Separately the Finance ministry warned that external debt servicing will remain above $10 billion per year for the next two years to meet mounting foreign debt obligations. These include loans from the United Arab Emirates and China.

Meanwhile the International Monetary Fund programme which had been derailed for a year, is being reviewed after its revival just one month ago. The IMF is expecting a further increase in energy prices and new taxes to be implemented, measures which the Finance Minister is opposed to.

The US Dollar is falling versus the Rupee. However, the US Dollar is rising versus its major peers. The US Dollar Index, which measures the greenback versus a basket of major currencies trades +0.04% at the time of writing at 91.32 extending gains from the previous session.

The US Dollar trades around two-week highs following hawkish comments from US treasury secretary Janey Yellen in the previous session.

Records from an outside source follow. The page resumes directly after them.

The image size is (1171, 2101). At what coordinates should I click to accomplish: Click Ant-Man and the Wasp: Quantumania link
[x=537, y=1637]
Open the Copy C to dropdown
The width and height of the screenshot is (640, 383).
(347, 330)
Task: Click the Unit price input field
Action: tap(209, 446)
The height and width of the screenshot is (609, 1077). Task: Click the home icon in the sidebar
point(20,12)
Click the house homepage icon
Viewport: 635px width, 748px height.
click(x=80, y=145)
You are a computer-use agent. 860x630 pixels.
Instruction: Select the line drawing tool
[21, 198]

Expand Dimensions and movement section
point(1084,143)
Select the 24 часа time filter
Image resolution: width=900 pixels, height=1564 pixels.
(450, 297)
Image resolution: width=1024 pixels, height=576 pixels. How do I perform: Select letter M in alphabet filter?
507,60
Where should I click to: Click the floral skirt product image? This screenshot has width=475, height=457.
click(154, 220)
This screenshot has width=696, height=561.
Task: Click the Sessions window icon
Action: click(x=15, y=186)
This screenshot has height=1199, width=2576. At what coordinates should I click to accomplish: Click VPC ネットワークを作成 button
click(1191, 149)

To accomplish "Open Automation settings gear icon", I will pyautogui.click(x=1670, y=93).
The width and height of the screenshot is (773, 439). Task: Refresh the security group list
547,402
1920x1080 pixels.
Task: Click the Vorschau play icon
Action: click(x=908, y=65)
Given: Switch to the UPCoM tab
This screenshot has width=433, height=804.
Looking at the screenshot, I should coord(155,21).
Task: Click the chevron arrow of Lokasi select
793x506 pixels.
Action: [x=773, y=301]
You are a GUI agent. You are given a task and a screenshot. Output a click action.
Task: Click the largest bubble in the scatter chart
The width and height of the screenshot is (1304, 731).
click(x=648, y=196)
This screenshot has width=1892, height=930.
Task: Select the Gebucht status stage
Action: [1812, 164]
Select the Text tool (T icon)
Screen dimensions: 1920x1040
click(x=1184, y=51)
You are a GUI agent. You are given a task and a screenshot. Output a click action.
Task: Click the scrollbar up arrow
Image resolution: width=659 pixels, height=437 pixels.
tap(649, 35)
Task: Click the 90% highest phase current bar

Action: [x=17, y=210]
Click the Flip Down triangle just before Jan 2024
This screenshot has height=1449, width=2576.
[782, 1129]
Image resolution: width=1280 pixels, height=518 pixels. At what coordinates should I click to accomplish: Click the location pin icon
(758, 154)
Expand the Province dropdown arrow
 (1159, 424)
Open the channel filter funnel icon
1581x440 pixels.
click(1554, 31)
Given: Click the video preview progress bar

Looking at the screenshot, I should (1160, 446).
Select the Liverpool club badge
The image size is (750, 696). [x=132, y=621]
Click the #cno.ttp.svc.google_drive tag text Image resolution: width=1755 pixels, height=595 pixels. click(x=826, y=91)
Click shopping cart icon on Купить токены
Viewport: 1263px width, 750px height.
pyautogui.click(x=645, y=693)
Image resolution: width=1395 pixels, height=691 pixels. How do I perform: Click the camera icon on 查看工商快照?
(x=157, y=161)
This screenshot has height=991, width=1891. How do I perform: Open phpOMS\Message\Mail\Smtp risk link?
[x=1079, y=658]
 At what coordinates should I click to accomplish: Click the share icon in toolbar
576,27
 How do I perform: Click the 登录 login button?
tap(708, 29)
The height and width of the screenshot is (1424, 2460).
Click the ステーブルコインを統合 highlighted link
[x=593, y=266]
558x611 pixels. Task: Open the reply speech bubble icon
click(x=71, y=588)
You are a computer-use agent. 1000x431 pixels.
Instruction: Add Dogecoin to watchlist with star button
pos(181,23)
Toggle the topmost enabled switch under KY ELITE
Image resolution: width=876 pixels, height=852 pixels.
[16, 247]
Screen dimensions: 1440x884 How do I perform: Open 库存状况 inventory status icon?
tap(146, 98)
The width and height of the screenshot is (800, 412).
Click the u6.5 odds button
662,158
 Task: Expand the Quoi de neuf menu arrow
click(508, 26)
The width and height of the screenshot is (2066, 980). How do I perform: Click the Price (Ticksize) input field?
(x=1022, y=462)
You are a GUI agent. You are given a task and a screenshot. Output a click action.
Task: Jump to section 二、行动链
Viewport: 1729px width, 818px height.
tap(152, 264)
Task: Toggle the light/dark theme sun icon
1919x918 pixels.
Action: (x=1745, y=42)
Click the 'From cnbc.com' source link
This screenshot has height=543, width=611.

Yellen hinted that an interest rate rise could be necessary to stop the US economy from overheating. She then later attempted to back track the comments. However, the US Dollar charged higher anyway.

The US economic calendar is busy today. US ADP Employment data is expected to show a solid increase of 872,000 new private sector jobs in April. This would be up from 517,000 new jobs reported in March.

The ISM services PMI is expected to show an acceleration in service sector activity from an already elevated in March of 63.7. Whilst the employment component of this report also considered a lead indicator for Friday’s non-0farm payroll.